The Cathedral St. Trophime is one of the finest examples of Romanesque architecture. It was built in the late 11th Century. It is well preserved and it  is so spectacular that it stops you in your tracks. This church is one of the most photographed buildings in Arles. 

The tympanium above the portal depicts Christ seated in majesty, surrounded by symbols of saints. His 12 apostles (once disciples) are seated below. Unable to be seen in this photo are, on the left, a procession of chosen Christians going to heaven; and on the right, the sad procession of sinners cast into hell. So goes the litany, the redundant theme of all Christianity: freak out the masses, blind them with horror so that they may have unquestioned faith, and they will abide and the clerics will have hegemony forever and on ...

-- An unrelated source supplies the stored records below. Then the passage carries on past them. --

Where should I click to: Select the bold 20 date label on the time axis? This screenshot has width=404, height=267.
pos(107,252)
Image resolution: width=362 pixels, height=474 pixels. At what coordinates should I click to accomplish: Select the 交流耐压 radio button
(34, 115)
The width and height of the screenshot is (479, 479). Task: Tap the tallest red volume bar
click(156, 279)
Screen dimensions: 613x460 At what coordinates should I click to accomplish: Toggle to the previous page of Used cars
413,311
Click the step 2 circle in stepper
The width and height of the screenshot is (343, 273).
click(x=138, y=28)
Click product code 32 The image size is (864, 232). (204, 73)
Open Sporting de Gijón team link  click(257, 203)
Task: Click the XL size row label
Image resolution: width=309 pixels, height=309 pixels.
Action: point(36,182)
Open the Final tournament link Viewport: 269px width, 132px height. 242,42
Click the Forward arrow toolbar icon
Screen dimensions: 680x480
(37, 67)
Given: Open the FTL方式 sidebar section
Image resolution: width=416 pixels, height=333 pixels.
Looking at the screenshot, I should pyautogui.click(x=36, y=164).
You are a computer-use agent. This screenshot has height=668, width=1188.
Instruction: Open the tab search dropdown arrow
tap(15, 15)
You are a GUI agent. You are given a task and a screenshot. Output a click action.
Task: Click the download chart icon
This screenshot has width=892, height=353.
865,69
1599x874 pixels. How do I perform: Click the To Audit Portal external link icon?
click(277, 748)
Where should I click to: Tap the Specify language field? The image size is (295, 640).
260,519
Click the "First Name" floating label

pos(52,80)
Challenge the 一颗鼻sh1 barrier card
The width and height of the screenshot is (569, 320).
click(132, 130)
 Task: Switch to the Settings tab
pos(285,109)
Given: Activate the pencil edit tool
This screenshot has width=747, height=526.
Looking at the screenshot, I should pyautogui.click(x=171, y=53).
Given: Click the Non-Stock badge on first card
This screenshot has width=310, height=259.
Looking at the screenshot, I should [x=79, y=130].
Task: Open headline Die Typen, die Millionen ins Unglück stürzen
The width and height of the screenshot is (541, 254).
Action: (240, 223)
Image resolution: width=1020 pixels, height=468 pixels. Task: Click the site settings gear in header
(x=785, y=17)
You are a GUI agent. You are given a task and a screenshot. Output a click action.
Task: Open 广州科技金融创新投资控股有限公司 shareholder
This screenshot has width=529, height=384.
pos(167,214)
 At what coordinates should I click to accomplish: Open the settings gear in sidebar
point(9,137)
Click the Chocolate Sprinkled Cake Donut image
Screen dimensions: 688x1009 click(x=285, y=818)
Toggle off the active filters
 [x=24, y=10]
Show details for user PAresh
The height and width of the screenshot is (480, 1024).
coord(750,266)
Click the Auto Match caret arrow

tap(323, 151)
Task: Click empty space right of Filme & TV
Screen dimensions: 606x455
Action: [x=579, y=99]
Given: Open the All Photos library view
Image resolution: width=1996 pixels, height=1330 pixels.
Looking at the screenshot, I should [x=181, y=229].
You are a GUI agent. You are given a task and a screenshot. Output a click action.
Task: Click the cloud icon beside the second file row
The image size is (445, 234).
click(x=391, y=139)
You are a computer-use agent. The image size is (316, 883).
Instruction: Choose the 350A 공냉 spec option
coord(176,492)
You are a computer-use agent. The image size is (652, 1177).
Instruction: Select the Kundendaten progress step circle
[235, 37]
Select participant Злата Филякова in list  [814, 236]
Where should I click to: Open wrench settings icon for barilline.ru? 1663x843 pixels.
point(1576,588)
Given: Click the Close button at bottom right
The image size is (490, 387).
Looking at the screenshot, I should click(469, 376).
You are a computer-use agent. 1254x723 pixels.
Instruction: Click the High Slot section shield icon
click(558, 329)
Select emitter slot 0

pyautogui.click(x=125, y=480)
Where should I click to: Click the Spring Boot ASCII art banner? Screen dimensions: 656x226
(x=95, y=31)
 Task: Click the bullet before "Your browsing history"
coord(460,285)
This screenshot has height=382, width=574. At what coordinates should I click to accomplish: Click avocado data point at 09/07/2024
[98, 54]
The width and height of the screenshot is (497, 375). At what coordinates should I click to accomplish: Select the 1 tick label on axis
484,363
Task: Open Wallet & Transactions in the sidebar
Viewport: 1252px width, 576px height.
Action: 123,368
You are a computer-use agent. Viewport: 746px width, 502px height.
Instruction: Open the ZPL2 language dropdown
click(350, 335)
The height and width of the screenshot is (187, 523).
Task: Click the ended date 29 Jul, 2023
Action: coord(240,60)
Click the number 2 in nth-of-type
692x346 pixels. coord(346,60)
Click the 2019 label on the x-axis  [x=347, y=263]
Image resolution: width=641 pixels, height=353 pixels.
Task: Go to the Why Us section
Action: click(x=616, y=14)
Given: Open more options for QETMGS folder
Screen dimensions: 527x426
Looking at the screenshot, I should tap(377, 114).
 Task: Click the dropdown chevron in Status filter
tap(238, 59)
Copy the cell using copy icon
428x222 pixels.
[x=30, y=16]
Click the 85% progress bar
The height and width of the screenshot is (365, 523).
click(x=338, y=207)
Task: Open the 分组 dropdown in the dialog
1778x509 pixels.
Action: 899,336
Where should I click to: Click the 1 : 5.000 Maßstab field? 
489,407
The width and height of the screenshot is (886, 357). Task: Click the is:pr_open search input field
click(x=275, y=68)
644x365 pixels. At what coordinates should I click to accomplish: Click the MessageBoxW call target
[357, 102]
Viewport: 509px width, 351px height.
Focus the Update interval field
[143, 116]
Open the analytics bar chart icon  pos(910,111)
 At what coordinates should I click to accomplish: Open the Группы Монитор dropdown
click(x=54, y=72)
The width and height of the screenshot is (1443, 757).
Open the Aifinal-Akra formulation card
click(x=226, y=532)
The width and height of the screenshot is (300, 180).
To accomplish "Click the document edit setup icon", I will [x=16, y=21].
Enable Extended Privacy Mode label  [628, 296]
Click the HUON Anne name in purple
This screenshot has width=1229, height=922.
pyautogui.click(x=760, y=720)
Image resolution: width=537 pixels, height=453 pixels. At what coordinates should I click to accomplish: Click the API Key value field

In 1365 Charles  lV, was crowned King of Arles here. Arles was the second largest city in Provence at the time. In 1801, its importance was downgraded when the Bishopric moved to Aix-en-Provence.

Arles is a city of art ...

some commissioned and some not. But it is all colourful.

rue Tardeau running down to the arena

Streets in the old city are slightly cancave with stone gutters and hollowed out stone door steps that allow rainwater to flow freely. rue des Arènes is one of these. The step on the right has recently been replaced but the more typical one on the left shows hundreds of years of wear.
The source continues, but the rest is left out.